● **What is being asked**:
List every line of the entries that contains the word "Choose".

=== Data section ===

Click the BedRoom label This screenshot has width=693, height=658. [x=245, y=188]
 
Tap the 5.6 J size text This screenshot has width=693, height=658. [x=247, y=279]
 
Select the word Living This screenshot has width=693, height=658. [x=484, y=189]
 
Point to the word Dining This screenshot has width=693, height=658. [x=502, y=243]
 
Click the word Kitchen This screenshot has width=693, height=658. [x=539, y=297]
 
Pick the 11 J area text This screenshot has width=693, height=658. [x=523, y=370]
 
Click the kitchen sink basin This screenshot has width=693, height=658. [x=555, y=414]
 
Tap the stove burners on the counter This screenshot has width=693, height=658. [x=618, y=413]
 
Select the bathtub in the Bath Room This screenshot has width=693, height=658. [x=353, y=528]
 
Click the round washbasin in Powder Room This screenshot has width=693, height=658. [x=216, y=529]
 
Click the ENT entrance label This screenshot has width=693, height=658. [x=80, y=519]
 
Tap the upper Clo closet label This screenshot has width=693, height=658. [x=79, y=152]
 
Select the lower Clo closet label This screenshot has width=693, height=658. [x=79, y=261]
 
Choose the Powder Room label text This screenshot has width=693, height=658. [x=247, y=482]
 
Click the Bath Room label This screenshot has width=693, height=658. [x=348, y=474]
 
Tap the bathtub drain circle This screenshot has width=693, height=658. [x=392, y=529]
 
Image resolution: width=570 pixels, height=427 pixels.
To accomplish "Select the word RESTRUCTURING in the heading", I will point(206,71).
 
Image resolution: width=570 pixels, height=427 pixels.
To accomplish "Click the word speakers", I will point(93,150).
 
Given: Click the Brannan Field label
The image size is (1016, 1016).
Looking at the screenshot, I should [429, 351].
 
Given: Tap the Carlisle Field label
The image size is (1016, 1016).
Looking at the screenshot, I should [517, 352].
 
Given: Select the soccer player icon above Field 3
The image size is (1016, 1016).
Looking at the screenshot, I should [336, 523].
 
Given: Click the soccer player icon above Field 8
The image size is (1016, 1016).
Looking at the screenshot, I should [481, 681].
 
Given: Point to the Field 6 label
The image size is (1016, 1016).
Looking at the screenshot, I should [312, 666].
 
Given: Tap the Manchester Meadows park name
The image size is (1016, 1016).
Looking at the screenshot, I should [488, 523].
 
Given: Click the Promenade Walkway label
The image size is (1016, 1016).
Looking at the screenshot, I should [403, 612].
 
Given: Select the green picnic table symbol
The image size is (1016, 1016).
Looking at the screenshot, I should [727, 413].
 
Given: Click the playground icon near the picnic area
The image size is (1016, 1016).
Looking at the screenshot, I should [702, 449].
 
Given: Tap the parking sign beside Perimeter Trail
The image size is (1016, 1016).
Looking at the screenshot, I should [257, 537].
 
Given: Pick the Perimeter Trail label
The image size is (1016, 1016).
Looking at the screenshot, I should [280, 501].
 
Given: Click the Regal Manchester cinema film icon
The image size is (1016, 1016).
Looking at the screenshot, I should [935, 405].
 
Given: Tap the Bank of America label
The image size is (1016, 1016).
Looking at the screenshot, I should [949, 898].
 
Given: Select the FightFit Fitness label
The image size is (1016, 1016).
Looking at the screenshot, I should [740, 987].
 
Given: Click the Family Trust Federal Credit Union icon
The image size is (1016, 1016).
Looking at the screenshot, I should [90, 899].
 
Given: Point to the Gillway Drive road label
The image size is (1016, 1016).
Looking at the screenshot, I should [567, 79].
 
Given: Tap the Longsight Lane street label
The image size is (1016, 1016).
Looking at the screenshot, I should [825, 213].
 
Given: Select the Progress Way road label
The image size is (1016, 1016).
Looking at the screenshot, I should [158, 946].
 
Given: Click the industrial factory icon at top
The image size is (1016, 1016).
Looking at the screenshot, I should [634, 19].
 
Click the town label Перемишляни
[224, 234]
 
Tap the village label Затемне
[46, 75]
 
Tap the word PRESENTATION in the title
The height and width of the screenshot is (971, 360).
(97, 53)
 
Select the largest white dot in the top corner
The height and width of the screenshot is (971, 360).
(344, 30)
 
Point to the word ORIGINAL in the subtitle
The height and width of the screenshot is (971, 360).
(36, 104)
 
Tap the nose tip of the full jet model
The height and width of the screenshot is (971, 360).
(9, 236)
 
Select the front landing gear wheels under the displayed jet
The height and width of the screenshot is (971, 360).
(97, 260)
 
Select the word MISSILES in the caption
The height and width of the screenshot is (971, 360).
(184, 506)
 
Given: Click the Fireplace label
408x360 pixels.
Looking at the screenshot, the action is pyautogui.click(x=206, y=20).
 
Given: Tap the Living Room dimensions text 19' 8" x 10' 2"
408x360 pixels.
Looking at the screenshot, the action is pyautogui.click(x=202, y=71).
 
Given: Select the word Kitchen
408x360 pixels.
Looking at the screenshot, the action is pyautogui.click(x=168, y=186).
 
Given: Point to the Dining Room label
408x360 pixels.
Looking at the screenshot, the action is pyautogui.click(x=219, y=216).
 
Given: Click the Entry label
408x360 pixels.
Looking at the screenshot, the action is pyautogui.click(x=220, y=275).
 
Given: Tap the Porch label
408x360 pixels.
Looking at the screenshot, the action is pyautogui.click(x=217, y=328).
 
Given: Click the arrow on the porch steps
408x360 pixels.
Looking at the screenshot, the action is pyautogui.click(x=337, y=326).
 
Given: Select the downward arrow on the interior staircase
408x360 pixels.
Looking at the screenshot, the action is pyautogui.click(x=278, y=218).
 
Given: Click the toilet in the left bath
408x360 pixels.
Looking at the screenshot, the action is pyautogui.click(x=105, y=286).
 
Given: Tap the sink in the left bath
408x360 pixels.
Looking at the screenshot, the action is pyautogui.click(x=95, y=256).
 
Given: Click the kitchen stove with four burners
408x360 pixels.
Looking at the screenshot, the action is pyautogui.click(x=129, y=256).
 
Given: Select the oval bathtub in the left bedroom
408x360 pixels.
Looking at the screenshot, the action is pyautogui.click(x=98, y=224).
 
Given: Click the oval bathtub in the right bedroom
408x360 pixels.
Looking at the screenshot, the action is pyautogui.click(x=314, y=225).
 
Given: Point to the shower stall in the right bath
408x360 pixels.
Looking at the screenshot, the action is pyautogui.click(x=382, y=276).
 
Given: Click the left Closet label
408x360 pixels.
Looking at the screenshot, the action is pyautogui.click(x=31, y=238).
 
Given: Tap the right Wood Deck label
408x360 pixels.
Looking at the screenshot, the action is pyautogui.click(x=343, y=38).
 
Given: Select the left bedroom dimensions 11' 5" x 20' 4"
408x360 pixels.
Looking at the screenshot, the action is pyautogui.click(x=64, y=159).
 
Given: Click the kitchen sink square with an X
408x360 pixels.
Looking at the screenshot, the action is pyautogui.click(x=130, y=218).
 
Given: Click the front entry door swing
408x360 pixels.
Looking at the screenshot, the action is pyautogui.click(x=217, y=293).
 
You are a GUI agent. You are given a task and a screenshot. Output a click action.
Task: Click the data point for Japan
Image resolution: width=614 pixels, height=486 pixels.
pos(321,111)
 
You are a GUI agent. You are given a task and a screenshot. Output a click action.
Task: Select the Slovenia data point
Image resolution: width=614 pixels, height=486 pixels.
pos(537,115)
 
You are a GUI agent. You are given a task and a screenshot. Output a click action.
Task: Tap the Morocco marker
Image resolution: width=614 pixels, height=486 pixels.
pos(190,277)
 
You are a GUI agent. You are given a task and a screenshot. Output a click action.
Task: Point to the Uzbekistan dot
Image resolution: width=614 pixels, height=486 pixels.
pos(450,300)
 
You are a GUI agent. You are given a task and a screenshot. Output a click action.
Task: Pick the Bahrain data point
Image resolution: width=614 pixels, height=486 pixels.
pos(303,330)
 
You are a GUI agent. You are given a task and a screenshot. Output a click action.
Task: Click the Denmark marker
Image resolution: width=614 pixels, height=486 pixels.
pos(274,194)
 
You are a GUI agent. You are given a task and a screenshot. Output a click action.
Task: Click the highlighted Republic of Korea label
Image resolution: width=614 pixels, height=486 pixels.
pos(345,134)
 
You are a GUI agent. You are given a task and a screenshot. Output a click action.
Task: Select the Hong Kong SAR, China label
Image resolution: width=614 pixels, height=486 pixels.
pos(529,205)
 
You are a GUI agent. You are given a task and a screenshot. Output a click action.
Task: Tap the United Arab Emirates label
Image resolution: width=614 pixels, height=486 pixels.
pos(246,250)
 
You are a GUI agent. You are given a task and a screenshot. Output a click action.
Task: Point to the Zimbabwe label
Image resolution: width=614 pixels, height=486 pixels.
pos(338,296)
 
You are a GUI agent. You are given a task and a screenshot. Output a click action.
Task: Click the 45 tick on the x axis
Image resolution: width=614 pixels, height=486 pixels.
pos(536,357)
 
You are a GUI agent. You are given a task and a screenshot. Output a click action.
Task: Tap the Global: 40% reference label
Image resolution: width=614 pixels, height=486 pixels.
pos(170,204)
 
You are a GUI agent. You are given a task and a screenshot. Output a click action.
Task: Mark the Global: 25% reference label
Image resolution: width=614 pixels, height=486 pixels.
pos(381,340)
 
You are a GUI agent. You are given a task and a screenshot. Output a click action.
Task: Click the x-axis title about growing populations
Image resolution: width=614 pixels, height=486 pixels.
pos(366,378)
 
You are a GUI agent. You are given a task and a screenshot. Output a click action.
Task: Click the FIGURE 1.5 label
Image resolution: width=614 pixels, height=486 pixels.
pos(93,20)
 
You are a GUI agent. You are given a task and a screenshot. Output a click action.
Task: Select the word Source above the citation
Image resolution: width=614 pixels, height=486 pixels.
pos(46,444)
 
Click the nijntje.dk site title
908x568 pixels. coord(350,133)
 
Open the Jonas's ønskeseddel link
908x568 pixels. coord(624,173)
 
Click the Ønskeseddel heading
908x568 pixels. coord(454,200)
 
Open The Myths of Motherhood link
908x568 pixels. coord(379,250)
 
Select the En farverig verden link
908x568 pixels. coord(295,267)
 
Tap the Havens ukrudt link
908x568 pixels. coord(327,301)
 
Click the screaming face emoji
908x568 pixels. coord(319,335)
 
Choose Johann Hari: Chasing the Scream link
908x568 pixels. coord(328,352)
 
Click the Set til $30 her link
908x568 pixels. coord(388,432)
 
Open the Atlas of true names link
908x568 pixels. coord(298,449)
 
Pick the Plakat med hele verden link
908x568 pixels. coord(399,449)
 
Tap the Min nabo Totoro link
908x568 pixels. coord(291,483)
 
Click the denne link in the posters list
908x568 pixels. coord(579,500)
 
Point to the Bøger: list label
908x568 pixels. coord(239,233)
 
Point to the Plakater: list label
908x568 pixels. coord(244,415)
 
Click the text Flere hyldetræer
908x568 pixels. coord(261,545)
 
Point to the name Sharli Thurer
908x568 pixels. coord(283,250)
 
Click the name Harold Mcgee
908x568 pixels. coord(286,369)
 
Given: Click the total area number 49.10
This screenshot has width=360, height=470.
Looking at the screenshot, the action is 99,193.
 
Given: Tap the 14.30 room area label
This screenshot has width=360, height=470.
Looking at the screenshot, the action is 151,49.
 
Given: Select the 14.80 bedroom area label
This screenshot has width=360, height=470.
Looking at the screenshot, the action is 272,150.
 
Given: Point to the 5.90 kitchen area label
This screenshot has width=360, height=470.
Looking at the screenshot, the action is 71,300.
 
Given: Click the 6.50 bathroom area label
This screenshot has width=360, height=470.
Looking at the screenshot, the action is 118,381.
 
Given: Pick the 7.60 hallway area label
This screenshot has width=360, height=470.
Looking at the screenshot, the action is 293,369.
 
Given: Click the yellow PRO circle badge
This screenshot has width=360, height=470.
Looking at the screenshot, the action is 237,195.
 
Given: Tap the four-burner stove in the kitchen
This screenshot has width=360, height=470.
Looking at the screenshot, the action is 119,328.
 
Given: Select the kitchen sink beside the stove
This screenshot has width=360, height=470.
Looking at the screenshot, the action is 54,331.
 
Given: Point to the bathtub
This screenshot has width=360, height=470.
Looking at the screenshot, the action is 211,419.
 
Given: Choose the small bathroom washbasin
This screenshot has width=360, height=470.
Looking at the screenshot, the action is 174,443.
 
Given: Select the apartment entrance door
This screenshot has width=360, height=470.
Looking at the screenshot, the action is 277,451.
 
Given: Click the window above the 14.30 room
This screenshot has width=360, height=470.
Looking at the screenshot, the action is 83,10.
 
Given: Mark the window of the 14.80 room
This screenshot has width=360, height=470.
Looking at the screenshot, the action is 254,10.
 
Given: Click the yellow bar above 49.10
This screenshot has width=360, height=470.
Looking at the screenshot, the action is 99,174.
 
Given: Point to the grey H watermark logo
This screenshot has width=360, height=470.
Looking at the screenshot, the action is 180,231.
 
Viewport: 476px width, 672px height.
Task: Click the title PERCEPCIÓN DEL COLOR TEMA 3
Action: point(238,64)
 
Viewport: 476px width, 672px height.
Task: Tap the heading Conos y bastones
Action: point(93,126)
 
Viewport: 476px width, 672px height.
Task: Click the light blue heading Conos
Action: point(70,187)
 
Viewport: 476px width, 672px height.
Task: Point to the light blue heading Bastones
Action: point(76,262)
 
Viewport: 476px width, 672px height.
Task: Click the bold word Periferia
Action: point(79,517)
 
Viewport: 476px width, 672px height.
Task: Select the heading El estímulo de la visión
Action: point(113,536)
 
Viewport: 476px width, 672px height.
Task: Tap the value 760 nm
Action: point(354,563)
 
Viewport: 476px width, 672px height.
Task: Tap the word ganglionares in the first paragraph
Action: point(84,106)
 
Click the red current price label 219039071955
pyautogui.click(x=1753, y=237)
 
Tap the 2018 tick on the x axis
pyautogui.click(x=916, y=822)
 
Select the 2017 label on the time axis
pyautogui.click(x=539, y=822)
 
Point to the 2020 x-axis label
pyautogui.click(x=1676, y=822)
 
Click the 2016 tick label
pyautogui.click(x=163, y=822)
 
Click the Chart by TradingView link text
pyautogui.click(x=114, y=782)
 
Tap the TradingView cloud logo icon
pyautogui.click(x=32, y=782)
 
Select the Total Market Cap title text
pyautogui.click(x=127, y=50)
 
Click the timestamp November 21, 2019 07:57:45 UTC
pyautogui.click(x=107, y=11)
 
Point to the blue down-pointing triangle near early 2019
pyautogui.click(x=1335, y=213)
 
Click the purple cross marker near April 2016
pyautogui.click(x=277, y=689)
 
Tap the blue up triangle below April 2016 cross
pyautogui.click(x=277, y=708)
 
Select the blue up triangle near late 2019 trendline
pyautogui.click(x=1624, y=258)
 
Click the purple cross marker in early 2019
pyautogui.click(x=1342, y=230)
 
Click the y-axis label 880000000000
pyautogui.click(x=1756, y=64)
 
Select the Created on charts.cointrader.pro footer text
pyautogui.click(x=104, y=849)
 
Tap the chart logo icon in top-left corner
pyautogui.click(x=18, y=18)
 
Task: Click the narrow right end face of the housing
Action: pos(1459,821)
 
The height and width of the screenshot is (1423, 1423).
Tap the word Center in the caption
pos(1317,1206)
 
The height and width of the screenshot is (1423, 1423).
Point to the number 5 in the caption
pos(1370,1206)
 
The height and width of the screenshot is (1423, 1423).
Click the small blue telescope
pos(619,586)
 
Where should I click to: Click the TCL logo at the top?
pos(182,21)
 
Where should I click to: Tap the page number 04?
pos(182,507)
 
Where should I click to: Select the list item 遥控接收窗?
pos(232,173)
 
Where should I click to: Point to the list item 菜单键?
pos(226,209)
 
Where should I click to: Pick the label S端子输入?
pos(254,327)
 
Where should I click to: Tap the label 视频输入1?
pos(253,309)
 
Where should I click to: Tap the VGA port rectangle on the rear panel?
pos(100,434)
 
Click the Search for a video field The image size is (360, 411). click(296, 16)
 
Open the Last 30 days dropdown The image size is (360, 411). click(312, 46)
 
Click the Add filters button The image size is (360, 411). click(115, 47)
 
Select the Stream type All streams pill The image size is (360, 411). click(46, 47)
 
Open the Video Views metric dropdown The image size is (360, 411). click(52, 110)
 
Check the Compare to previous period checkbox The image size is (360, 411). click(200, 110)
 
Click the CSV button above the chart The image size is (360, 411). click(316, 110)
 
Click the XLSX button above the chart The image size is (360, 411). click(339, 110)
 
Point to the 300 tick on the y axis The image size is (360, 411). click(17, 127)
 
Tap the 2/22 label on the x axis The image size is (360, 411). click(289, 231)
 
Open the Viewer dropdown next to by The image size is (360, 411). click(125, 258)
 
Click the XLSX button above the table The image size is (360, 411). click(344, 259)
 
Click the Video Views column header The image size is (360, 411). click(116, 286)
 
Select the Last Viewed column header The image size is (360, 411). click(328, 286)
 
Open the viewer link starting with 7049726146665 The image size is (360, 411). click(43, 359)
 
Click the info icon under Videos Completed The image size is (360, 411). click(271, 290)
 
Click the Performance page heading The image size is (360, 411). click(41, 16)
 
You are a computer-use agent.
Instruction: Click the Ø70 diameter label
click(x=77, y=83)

===

● **Answer for the task**:
Choose the Powder Room label text This screenshot has width=693, height=658. [x=247, y=482]
Choose Johann Hari: Chasing the Scream link
Given: Choose the small bathroom washbasin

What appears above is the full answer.